- [Your instructions]:
What lines below mention the word "screenshot"? Copy each one.

- [Exercise material]:
-=-=-

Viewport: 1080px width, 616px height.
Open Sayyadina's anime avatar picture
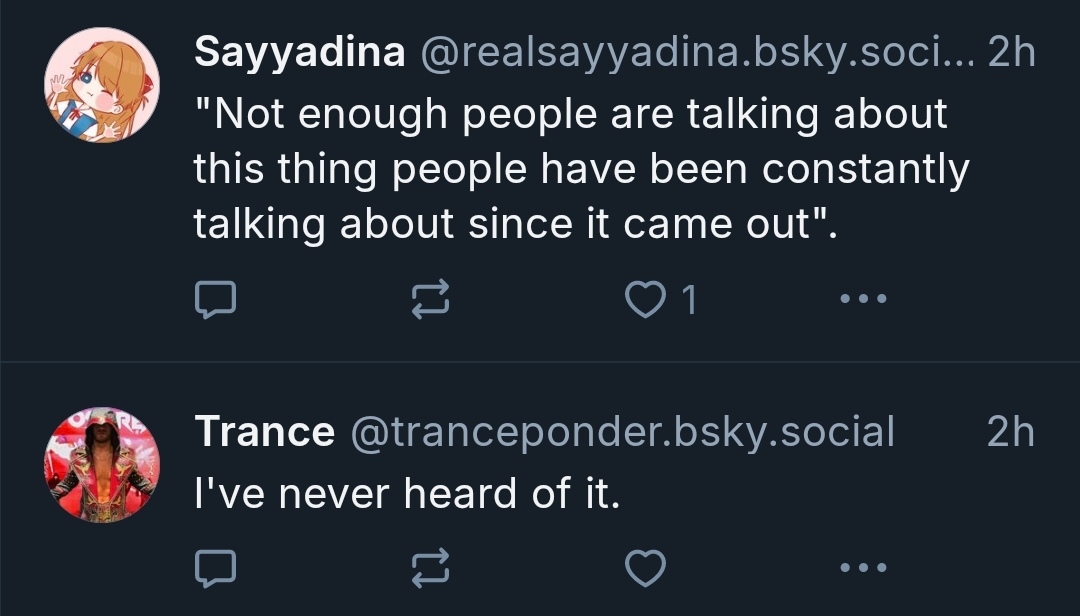[x=102, y=85]
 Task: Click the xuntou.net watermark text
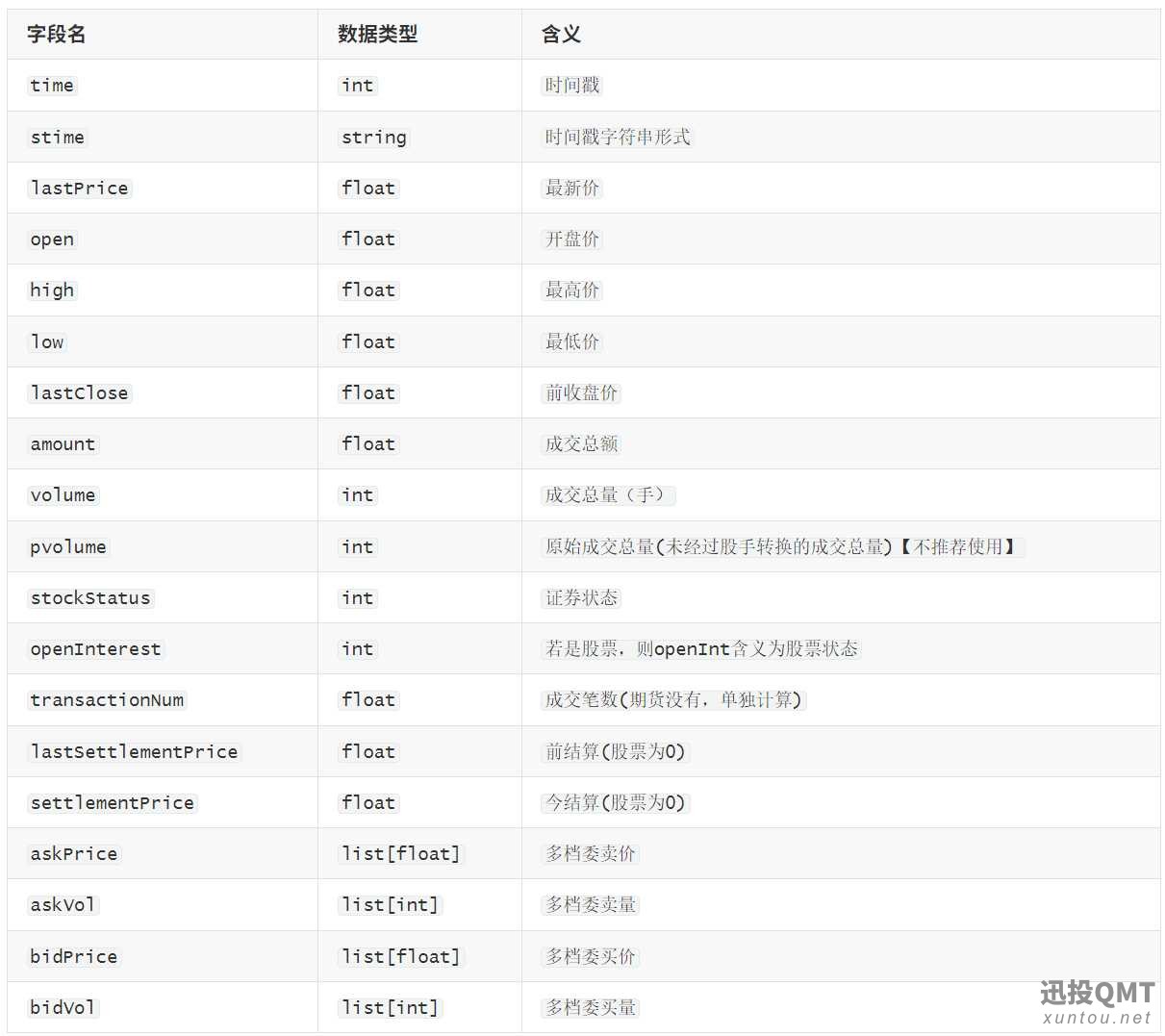1097,1018
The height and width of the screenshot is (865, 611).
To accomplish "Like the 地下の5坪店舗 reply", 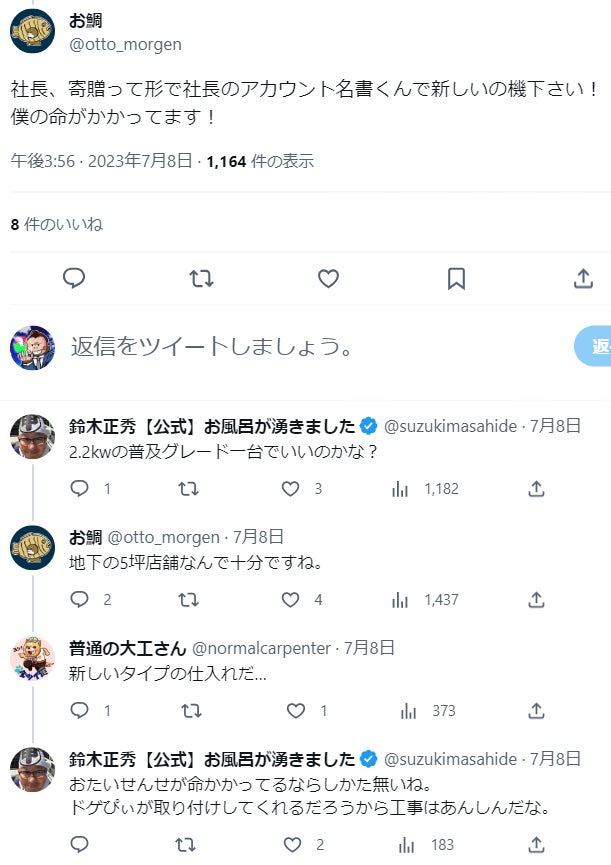I will pyautogui.click(x=290, y=600).
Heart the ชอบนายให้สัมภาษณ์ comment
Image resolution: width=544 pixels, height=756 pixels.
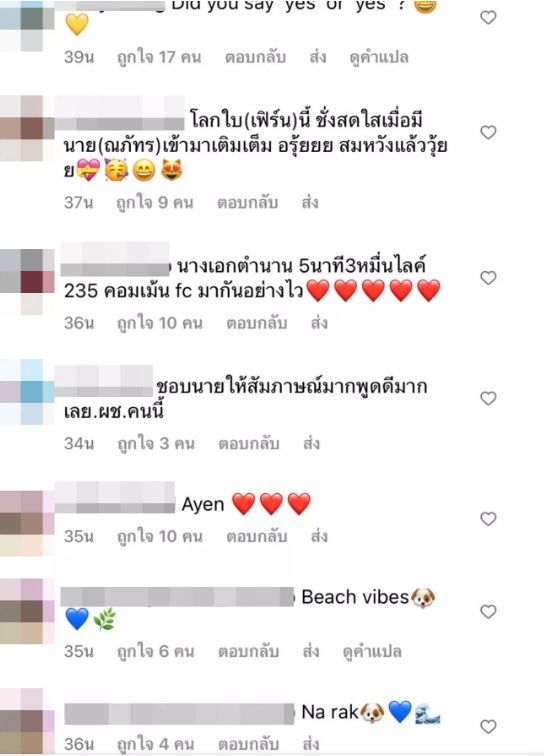488,398
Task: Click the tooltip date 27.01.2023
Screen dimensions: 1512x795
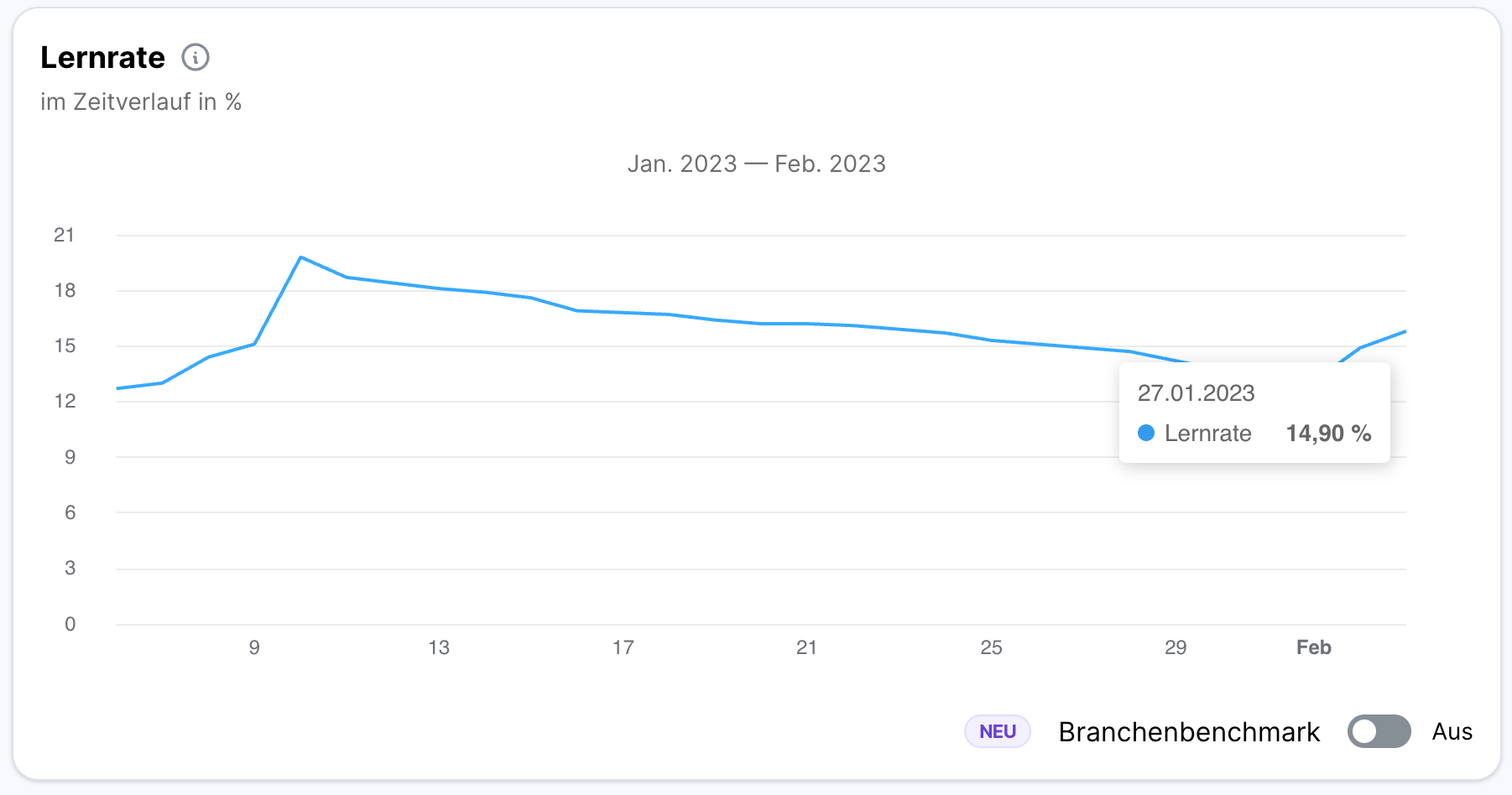Action: coord(1196,393)
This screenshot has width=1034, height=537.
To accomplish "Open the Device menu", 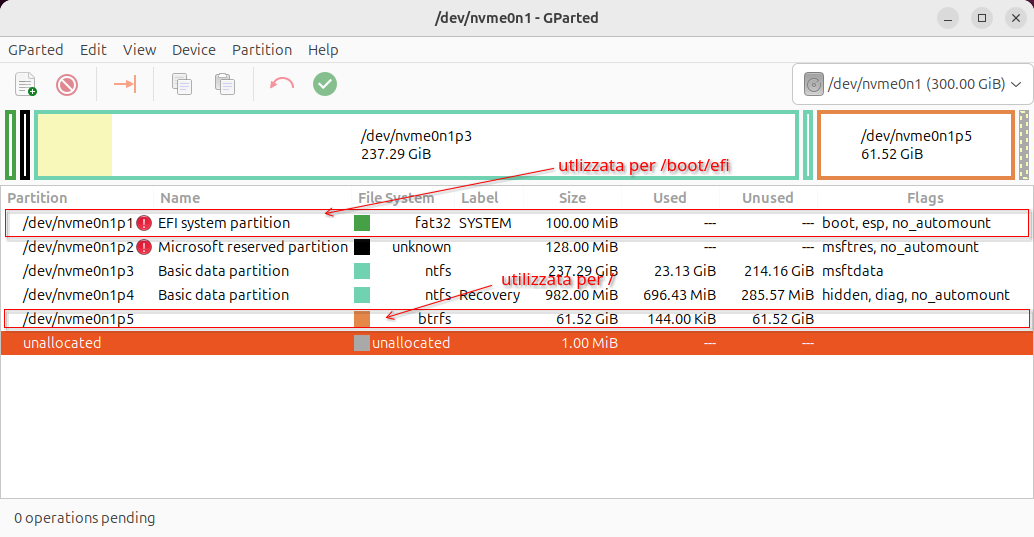I will point(193,50).
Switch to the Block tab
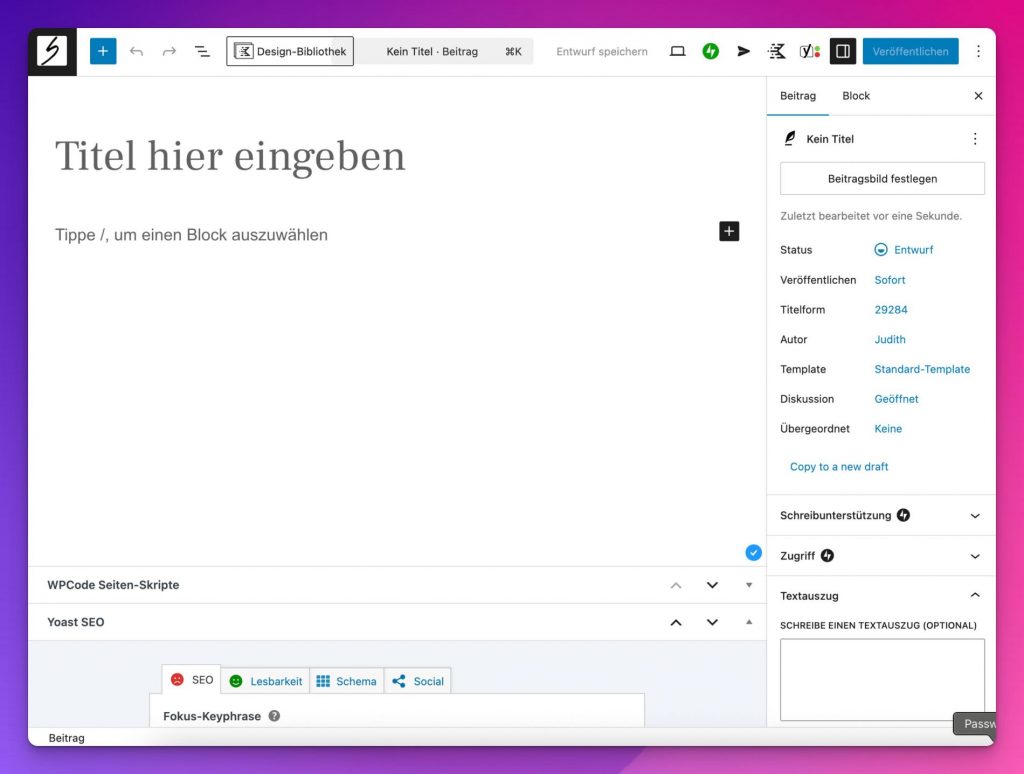Screen dimensions: 1024x774 tap(856, 96)
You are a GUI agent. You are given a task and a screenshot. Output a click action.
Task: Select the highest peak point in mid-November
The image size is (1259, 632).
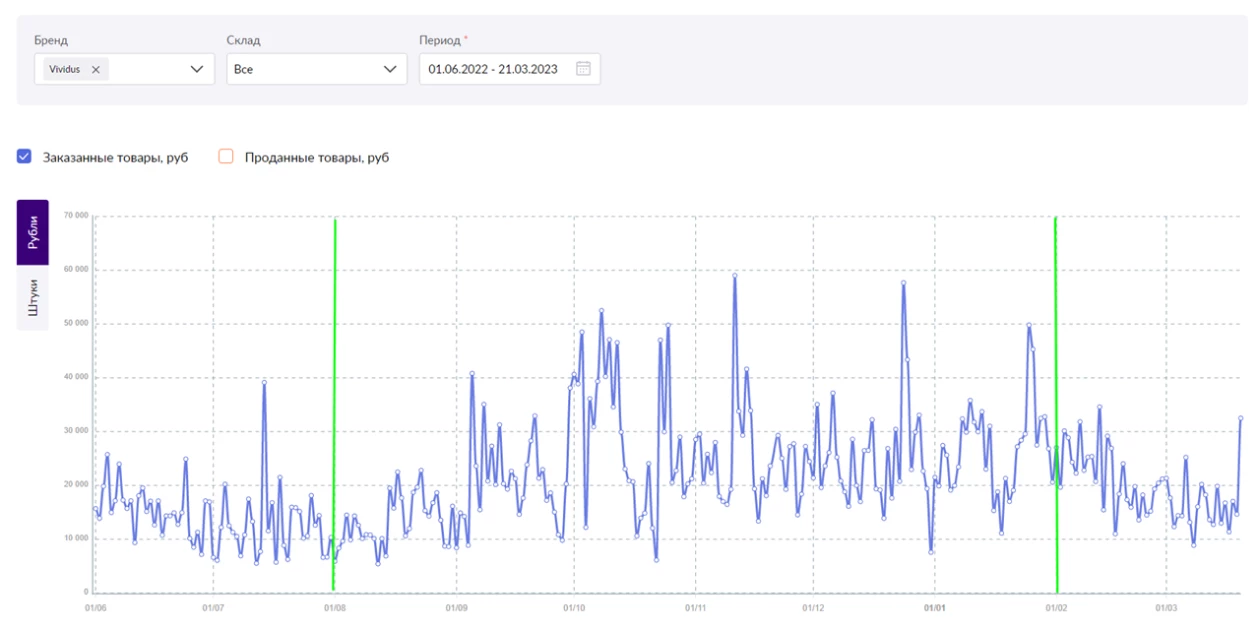click(734, 275)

-=-=-

- [Your solution]:
The height and width of the screenshot is (865, 611).
This screenshot has width=1034, height=537.
You are a GUI agent. You are given a task and a screenshot. Output a click action.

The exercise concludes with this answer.